Elles s’effeuillent, retirent un à un leurs vêtements, jusqu’à se retrouver nues. Elles se découvrent, s’admirent, s’émerveillent devant le corps svelte de l’une et athlétique de l’autre. Elles se lèchent, se goûtent, s’emportent dans leur soif d’appétit.
La peau de Tsuki a le goût des dango, ces petites boulettes de couleurs fabriquées à base de pâte de riz, alors que celle d’Asahi a celui des taiyaki, de petites brioches en forme de poisson garnies de pâte de haricots rouges.
Côte à côte, Asahi et Tsuki explorent le corps de leur promise. Des fleurs blanches appelées Tsubaki virevoltent et s’agitent au rythme de leur passion. Une lueur étincelante entoure les deux femmes. Elles s’embrassent avec fougue, le monde extérieur semble s’arrêter, disparaitre autour d’elles, à tel point qu’elles ne se préoccupent pas du feu qui embrase et dévaste les murs du Temple. Leur amour se consume, leurs corps et leurs esprits ne font plus qu’un. Elles s’enlacent et se cramponnent à la chair de l’autre, leurs lèvres se touchent, elles le savent, elles ne se quitteront plus jamais.
Les flammes ravagent la forêt de bambous ; elles s’endorment dans les bras l’une de l’autre, libérées de leurs tourments…
***
À leur réveil, Tuski et Asahi sont assises, dos contre le froid et austère mur bétonné de la gare de Kyoto. Une couverture de survie est posée sur leurs épaules. Tsuki observe le visage de son amie, parsemé de cendres anthracite. Asahi inspire et expire fortement, elle tient fermement la main de Tsuki. Celle-ci caresse délicatement sa peau. Asahi semble s’apaiser, un sourire apparaît sur son doux visage. Elle se tourne vers Tsuki, plonge son regard dans ses yeux brillants. Leurs cœurs battent à l’unisson. Elles le savent, elles sont faites l’une pour l’autre.
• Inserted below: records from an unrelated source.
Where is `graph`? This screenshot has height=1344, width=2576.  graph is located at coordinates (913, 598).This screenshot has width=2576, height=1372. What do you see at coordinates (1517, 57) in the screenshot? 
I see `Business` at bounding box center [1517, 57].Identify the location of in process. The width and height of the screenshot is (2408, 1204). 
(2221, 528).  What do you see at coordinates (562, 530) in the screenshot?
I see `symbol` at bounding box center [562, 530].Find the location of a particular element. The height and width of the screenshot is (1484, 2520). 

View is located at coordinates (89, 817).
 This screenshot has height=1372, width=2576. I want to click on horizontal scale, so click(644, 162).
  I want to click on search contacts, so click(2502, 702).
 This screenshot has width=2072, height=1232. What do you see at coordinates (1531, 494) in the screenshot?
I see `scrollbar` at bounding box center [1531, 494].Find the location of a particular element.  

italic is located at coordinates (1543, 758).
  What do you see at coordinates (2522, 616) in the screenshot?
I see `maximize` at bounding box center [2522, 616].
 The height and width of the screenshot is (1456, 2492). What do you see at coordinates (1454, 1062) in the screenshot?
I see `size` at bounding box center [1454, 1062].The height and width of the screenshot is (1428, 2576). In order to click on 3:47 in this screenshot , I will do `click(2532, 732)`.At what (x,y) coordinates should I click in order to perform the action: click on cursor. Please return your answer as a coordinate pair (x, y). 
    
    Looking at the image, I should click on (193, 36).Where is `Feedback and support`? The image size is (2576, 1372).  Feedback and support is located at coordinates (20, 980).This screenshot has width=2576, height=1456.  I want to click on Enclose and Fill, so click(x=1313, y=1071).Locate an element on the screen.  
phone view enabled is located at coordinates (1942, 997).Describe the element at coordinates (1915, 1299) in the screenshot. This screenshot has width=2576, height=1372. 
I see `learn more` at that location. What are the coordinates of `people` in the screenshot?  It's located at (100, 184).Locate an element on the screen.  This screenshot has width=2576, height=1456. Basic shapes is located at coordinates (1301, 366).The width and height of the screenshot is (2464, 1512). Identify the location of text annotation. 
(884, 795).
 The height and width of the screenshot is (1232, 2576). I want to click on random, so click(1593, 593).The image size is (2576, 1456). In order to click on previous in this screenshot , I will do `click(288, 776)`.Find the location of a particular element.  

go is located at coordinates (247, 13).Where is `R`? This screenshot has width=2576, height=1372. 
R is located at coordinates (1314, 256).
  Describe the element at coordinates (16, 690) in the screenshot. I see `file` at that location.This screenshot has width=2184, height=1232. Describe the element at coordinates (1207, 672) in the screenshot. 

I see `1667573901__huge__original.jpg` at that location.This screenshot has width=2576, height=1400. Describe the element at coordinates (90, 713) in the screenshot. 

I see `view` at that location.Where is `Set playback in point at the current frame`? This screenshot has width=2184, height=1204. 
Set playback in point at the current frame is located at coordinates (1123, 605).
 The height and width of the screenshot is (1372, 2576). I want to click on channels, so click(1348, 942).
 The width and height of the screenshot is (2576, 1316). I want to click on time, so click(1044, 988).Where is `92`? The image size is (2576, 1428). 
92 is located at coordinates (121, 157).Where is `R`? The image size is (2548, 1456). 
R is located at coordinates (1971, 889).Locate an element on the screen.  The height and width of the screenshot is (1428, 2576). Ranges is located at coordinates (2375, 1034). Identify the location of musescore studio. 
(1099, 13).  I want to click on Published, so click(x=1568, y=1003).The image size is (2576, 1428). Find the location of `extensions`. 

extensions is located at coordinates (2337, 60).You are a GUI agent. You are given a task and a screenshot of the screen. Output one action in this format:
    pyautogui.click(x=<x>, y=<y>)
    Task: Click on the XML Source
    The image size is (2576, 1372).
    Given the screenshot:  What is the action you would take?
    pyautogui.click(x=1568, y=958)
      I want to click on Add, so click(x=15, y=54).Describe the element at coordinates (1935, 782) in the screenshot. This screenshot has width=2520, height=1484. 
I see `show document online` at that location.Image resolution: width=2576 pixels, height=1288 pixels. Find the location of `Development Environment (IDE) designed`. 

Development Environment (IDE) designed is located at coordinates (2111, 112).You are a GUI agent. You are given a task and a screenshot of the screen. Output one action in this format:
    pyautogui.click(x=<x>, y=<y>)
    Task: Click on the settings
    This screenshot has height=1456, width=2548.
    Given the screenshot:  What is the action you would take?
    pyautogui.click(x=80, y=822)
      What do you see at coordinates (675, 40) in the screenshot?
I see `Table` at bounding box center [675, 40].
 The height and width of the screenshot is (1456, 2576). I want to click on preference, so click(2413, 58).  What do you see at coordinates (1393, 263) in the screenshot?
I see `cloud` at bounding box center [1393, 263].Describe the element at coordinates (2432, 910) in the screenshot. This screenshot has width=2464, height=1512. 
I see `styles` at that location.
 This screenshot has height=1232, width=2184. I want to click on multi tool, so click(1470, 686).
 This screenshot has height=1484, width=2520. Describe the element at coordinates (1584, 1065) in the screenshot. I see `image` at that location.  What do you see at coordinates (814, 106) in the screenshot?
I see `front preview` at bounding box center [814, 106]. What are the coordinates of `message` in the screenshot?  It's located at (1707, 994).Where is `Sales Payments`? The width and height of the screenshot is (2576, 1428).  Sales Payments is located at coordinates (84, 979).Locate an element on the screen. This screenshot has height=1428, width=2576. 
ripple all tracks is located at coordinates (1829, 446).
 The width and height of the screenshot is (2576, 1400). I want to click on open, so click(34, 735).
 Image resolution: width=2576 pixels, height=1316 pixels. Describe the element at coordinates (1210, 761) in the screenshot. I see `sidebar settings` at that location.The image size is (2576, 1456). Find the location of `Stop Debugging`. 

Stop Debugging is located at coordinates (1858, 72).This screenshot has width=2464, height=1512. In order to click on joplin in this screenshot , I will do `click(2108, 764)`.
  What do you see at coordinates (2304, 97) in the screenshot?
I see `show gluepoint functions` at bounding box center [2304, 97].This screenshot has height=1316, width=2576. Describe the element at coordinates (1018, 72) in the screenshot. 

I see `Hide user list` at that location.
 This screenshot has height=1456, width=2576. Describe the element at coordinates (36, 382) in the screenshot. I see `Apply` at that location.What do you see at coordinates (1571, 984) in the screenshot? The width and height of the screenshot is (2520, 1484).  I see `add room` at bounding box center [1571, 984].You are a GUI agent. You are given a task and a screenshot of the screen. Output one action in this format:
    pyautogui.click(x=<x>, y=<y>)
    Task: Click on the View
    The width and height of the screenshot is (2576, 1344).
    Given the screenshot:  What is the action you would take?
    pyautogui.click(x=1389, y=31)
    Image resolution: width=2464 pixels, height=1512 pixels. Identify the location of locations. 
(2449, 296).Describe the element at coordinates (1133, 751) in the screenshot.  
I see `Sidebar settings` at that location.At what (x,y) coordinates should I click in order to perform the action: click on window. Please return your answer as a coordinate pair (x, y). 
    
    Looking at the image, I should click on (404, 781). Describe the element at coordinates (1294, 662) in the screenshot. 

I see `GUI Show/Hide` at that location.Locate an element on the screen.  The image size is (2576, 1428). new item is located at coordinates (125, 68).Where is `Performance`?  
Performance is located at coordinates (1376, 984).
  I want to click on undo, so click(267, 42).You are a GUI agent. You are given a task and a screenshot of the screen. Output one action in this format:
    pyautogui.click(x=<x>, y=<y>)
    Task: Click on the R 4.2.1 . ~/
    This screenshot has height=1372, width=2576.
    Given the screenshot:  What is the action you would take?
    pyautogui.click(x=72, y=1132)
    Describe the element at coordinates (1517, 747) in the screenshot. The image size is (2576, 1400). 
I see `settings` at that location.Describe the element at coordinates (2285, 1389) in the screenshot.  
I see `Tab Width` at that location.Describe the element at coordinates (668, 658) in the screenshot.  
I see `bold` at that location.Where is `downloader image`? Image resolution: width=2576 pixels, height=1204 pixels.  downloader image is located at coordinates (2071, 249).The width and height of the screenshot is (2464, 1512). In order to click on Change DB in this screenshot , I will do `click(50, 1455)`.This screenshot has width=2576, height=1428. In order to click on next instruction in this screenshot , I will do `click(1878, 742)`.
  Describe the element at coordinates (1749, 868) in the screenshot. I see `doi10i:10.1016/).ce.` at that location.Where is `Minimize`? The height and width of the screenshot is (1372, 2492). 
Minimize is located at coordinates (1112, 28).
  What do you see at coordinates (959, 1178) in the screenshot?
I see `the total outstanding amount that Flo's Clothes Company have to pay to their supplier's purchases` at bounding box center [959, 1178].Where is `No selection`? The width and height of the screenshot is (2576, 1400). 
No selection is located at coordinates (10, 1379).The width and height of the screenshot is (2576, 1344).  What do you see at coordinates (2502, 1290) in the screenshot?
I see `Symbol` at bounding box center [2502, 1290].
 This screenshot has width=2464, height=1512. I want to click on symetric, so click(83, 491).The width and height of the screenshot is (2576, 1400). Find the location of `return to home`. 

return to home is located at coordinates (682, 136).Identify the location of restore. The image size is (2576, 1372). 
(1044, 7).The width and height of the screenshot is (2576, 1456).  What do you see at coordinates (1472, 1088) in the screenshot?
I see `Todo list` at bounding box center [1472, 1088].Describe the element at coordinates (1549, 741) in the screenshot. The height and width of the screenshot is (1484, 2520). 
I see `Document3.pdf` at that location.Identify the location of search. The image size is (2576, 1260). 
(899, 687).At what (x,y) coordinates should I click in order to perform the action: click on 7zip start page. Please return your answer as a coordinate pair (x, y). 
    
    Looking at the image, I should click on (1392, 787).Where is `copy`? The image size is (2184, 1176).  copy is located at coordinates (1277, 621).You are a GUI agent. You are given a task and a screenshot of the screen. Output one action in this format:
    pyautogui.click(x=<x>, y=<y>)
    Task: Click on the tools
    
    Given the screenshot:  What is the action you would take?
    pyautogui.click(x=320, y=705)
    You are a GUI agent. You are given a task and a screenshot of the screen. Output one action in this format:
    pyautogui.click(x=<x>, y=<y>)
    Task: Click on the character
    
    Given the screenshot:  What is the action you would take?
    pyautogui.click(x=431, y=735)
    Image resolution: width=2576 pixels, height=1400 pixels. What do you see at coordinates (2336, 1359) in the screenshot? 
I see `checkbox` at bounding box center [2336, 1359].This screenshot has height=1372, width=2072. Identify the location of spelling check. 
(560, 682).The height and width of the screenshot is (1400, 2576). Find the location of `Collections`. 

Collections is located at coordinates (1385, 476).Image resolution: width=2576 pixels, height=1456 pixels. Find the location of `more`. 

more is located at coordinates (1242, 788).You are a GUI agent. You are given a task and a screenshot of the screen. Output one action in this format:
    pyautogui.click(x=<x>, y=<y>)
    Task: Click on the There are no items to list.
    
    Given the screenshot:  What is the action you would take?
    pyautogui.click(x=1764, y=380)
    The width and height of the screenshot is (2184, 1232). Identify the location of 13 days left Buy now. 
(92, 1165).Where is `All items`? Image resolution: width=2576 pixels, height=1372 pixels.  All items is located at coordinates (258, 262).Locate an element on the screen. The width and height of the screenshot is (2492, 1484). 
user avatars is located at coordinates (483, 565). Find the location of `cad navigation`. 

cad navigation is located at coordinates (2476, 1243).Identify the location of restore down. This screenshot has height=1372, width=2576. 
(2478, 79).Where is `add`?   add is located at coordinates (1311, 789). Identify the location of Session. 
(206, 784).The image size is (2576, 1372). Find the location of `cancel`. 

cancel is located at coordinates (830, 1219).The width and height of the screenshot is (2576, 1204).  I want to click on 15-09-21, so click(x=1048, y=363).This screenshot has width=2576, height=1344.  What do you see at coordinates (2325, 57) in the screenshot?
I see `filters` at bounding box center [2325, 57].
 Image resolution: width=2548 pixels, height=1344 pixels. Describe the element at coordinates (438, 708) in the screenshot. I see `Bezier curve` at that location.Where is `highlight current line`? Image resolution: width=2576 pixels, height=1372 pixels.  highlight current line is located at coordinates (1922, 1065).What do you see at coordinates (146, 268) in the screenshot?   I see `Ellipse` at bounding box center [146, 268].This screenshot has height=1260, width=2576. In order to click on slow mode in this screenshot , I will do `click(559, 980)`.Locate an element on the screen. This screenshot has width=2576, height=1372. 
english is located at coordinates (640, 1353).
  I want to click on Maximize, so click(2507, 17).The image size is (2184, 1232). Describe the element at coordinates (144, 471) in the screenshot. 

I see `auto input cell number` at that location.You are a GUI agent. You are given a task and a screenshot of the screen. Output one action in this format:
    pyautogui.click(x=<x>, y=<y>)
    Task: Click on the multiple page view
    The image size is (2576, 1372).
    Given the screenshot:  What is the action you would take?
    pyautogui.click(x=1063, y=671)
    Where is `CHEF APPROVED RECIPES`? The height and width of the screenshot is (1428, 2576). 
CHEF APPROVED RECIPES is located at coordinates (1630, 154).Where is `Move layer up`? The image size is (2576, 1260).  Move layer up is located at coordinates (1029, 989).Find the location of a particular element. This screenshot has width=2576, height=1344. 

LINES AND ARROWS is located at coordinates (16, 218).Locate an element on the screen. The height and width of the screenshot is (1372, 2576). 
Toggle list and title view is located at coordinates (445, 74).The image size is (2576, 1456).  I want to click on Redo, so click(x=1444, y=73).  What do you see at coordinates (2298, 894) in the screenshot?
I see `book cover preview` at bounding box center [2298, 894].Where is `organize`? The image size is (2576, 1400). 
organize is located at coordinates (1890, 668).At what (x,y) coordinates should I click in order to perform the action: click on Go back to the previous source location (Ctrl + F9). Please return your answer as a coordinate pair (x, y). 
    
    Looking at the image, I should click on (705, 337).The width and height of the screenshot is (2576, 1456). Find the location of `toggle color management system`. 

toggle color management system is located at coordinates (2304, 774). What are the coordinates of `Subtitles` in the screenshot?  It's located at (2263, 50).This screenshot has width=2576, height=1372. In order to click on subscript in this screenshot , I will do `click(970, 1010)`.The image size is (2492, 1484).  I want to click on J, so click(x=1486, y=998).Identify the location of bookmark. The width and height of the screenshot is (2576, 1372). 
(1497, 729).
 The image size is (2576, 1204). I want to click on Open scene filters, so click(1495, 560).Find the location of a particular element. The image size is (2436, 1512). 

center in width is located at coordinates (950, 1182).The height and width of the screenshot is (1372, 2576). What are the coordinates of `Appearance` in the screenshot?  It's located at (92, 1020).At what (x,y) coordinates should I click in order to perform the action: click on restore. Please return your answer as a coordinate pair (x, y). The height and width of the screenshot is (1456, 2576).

Un vent chaud s’engouffre dans leurs vêtements. Elles ferment un instant les yeux et entendent le chant lointain des Kodamas. Le brouhaha environnant a disparu, les cris de peur et d’angoisse des passagers ne les atteignent plus. L’amour les a réunies. Tsuki se blottit dans le creux de l’épaule d’Asahi.
Était-ce la réalité ? Un mirage ? Une illusion ? Un tour des esprits de la forêt ? Ou une imagination due au choc de l’accident ?
Quelle que soit la réponse, elles sont en vie. Elles ont trouvé leur âme sœur. Elles le savent, elles sont nées pour être ensemble, cet accident les a rapprochées. Elles vivront un amour éternel dans cette ville qui les a choisies, Kyoto. Rien ne les séparera, car elles sont une partie de l’autre, elles sont le soleil et la lune, l’obscur et la lumière, le In et le Yô. À elles deux, elles représentent l’équilibre, l’onmyô-dô.